The Stages: The Production
TomorrowWorld had the most incredible production quality I have seen at a festival. Most of the 8 unique stages felt like small main stage, with intricate synchronization of lights, waterfalls, fire and fireworks. Somewhat confusing, the names of the stages changed each day, so I had to study the map and memorize the locations of each in the morning. Although confusing, I was glad the producers of the festival decided to do this. Each stage had a different type of music on each of the days. This was awesome for people who like a particular genre. Rather than staying at the same stage each day, fans were able to enjoy several stages showcasing their favorite genre’s artists. A huge thumbs up to TomorrowWorld for this stage rotation!
Every aspect of the festival was carefully and creatively thought out. Everywhere I looked, there were innate decorations, and surreal special effects. To get to one part of the festival, which contained two stages and access to DreamVille, you had to walk across a man-made aluminum bridge across a pond. They literally built a bridge. On each side, there were fire-breathing cod and water fountains that lit up at night. Mushrooms that blew bubbles lined the walkways, and girls in intricate butterfly costumes paraded through the festival. The Main Stage and Q Dance stage were the most impressive.
Brought over from Belgium in 80 shipping containers, the “Book of Mystery” Main Stage was massive.
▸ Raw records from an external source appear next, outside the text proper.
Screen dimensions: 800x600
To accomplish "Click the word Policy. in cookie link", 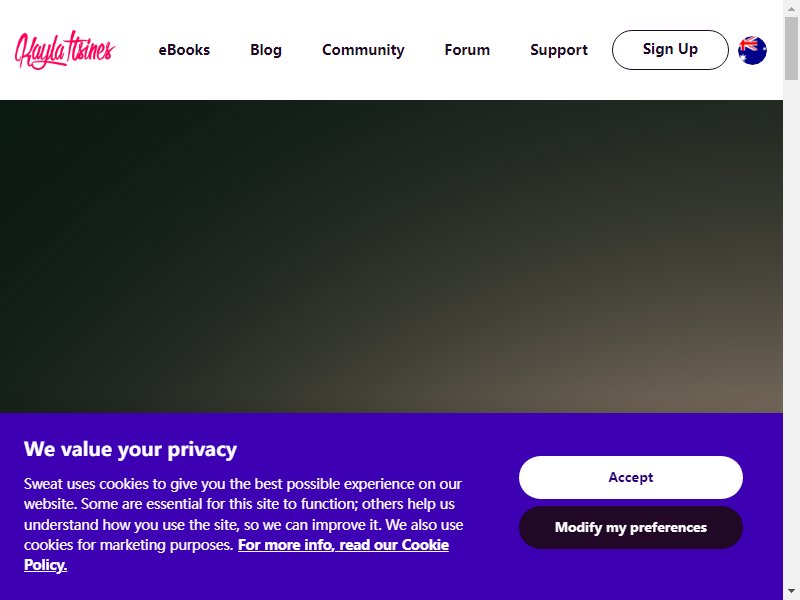I will [45, 565].
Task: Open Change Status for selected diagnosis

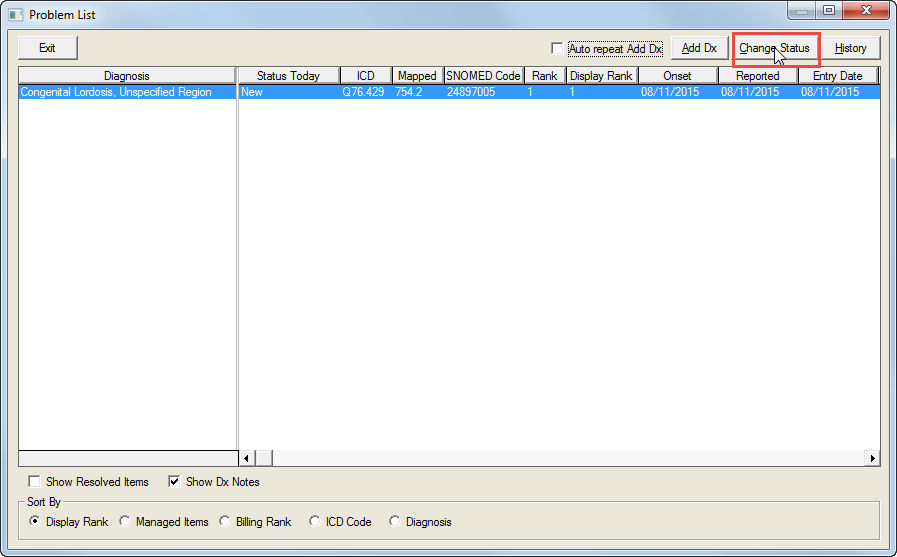Action: tap(775, 48)
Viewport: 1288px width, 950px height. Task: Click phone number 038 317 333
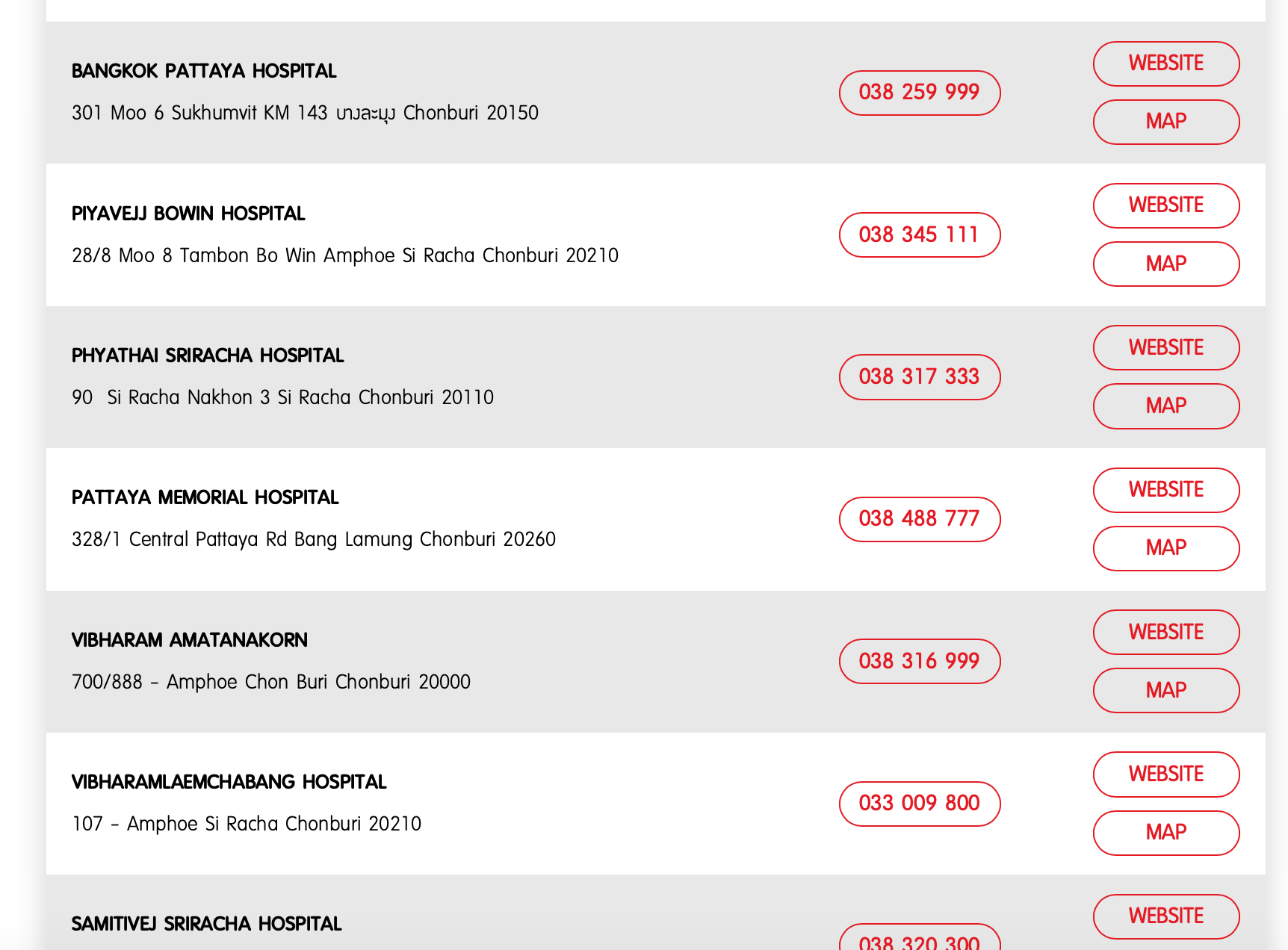point(919,377)
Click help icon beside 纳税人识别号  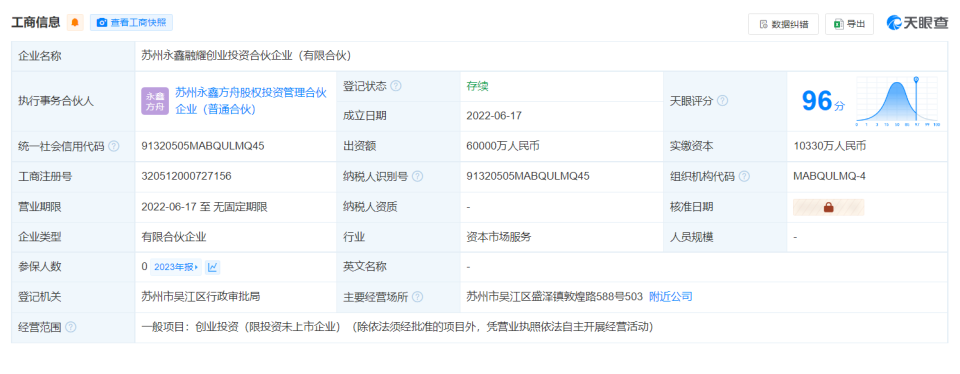[x=418, y=176]
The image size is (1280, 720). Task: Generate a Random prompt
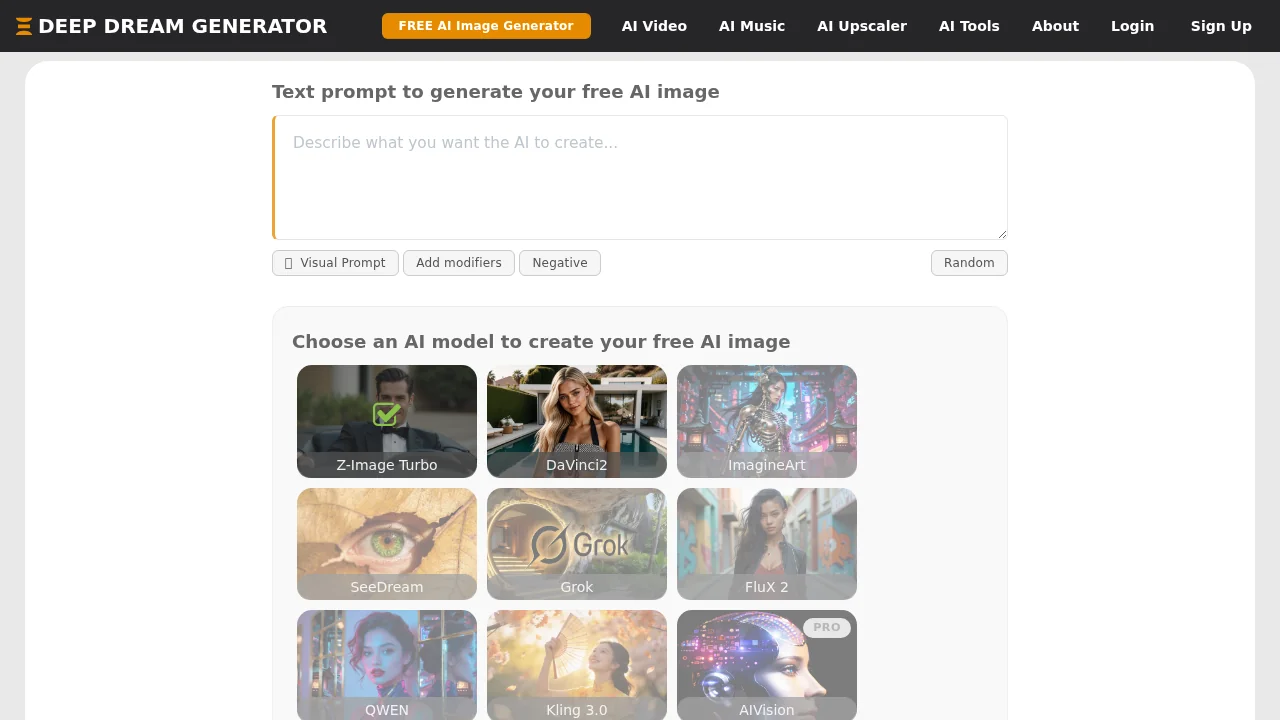coord(969,263)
Just before nightfall, the “Book of Mystery” opened its pages, revealing a face within who described each artist like a character from a story. Lazers, lights, fountains, and fire lined the entire stage. It was an incredible sight at night.
Q Dance stage, with mostly Trap and Hardstyle was in the shape of a scorpion. The craftsmanship of this stage was nothing like I’ve seen in a side stage. I was completely impressed by all the other stages as well, each bringing its own personality to TomorrowWorld.
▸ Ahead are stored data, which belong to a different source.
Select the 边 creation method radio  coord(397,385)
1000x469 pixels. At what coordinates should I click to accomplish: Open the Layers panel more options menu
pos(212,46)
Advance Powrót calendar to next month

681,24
Anticipating the festival for months, I expected a thrilling weekend filled with top artists and a great atmosphere. Arriving in DreamVille, I realized that it was so much more. The people who attended love EDM as much as I do and were the best people I’ve been around at a festival. The location in the Georgia hills and the production made it seem like I was in another world. I was able to escape the stress of work and school in an electro atmosphere. It was my personal heaven. The stages enhanced the music played and entranced the attendees. Though I was disappointed in some of the sets, with repetition and too many overplayed tracks, the music overall was spectacular. I can’t wait to see what next year holds for this new US festival. I will definitely be there!